Arbeitsaufträge
1. Gib den vorliegenden Text von „Doch nun wandern“ bis einschließlich „war das ungewöhnlich.“ wieder und ersetze darin „Betriebsschlosser“ durch „Werkzeugmacher“.
2. Stimmen die folgenden Aussagen mit dem vorliegenden Text überein? Antworte zu jeder Aussage mit Ja oder Nein und zitiere wörtlich die entscheidenden Worte aus dem Text.
(a) Brigitte Hegmann ist mit 96 Jahren in den Turnverein in Bad Orb eingetreten.
(b) Die Selbsthilfegruppe hat heute etwa 20 Mitglieder.
(c) Brigitte Hegmann hat bereits einen Nachfolger gefunden.

Inzwischen hat sie viel Erfahrung mit ihrer Seheinschränkung und Hilfsmitteln und es ist ihr ein Anliegen, auch anderen Menschen zu helfen. „So kam der Treff für sehbehinderte Menschen in Bad Orb auf mich“, berichtet sie. Beim Gründungsabend war Silvia Schäfer von der Bezirksgruppe Hanau des Blinden- und Sehbehindertenbundes in Hessen dabei, berichtet Hegmann. Von ihr bekam sie viele Informationen und Unterstützung. „So können wir vielen Menschen helfen, mit weißen Stöcken, Buttons, guter Beleuchtung und anderen Hilfsmitteln. Heute sind wir circa 12 Leute in unserer Selbsthilfegruppe“, berichtet die Seniorin. Sie ist allerdings etwas besorgt, da sie bis jetzt keinen Nachfolger finden konnte.

Sogar sportlich ist Brigitte Hegmann noch aktiv. Sie trat mit 96 Jahren in den Turnverein in Bad Orb ein. „Als aktives Mitglied!“ erzählt sie stolz. Dort ist sie die älteste Turnerin. Zudem spielt sie mit Leidenschaft Boule und gründete mit 80 Jahren einen Boule-Treff in Bad Orb. Als ihre Augen zunehmend schlechter wurden, bastelte ein Mitspieler einen kleinen Turm für die Zielkugel, damit sie es besser erkennen konnte.

Doch nun wandern wir mit Brigitte Hegmann zurück, in die Zeit vor fast 100 Jahren, als der BSBH e.V. gegründet wurde und sie Ende September 1926 in Duisburg geboren wurde. „Meine Eltern haben fabelhaft für mich und meine zwei Brüder gesorgt. Wir hatten ein warmherziges Elternhaus“, berichtet Brigitte Hegmann. Sie erinnert sich, dass ihr der Vater einen begehbaren Kaufladen gebastelt hat und die Mutter hübsche Kleidung für sie und ihre Puppen nähte. Der Vater war Betriebsschlosser und arbeitete in der Duisburger Kupferhütte. „Für uns konnte er einfach alles“, erinnert sich Brigitte. Er brachte nicht nur seinen Söhnen, sondern auch seiner Tochter den Umgang mit Werkzeug bei. Für diese Zeit war das ungewöhnlich.

Datenauszüge

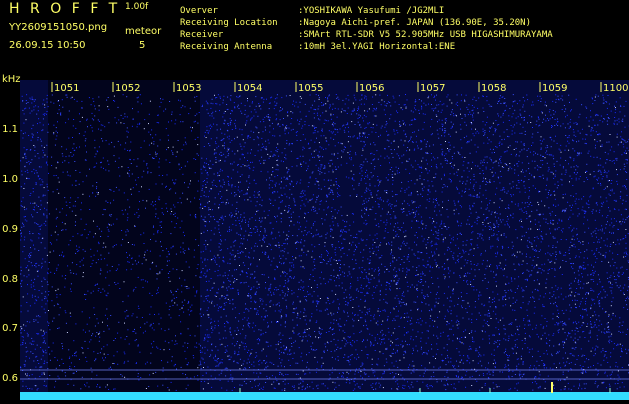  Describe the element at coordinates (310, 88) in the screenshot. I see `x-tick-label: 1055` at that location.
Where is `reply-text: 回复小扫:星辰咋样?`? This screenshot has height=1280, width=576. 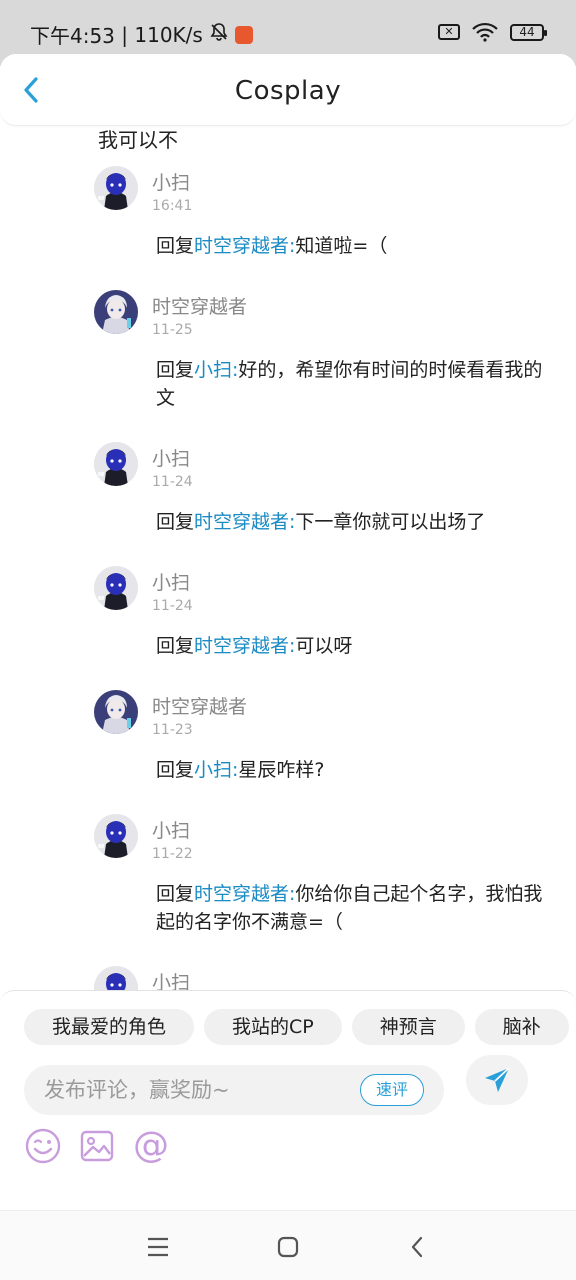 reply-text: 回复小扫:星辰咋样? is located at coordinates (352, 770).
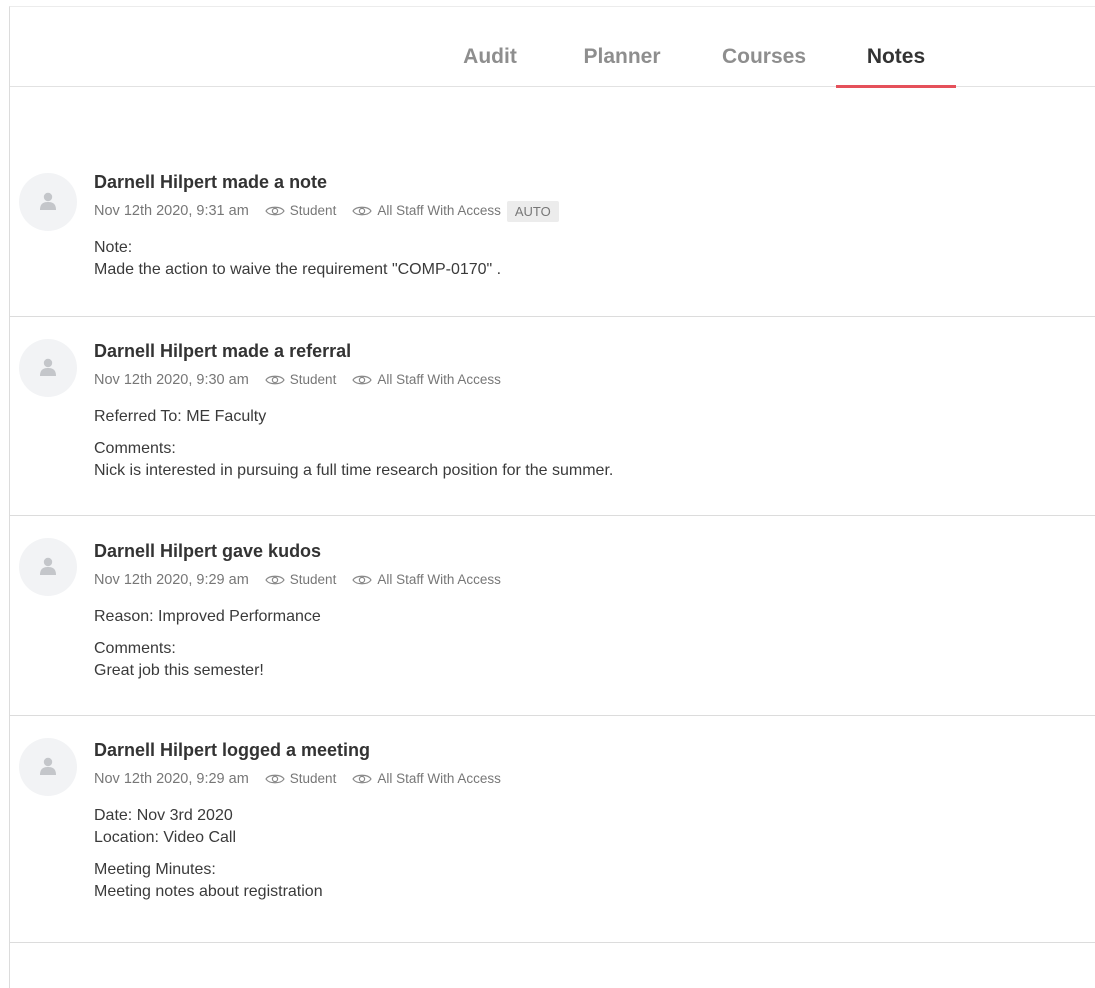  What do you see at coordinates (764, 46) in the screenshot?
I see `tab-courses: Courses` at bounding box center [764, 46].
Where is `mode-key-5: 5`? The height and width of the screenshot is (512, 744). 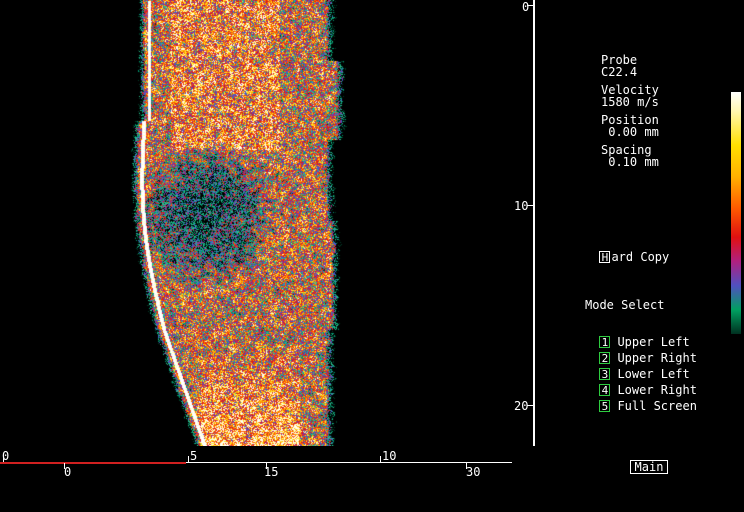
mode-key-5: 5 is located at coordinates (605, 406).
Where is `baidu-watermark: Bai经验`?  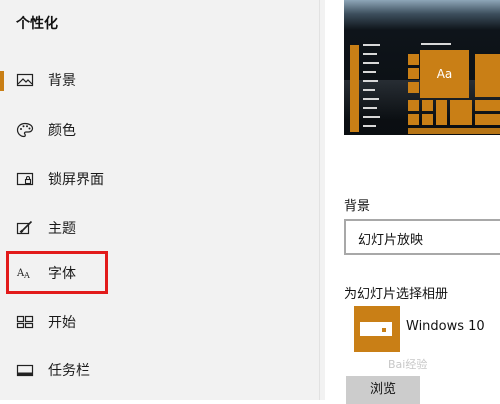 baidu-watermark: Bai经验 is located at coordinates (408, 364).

Lösungen nach Aufgabe
1.
Doch nun wandern wir mit Brigitte Hegmann zurück, in die Zeit vor fast 100 Jahren, als der BSBH e.V. gegründet wurde und sie Ende September 1926 in Duisburg geboren wurde. „Meine Eltern haben fabelhaft für mich und meine zwei Brüder gesorgt. Wir hatten ein warmherziges Elternhaus“, berichtet Brigitte Hegmann. Sie erinnert sich, dass ihr der Vater einen begehbaren Kaufladen gebastelt hat und die Mutter hübsche Kleidung für sie und ihre Puppen nähte. Der Vater war Werkzeugmacher und arbeitete in der Duisburger Kupferhütte. „Für uns konnte er einfach alles“, erinnert sich Brigitte. Er brachte nicht nur seinen Söhnen, sondern auch seiner Tochter den Umgang mit Werkzeug bei. Für diese Zeit war das ungewöhnlich.

2.
(a) Ja: „Sie trat mit 96 Jahren in den Turnverein in Bad Orb ein.“
(b) Nein: „Heute sind wir circa 12 Leute in unserer Selbsthilfegruppe“
(c) Nein: „da sie bis jetzt keinen Nachfolger finden konnte“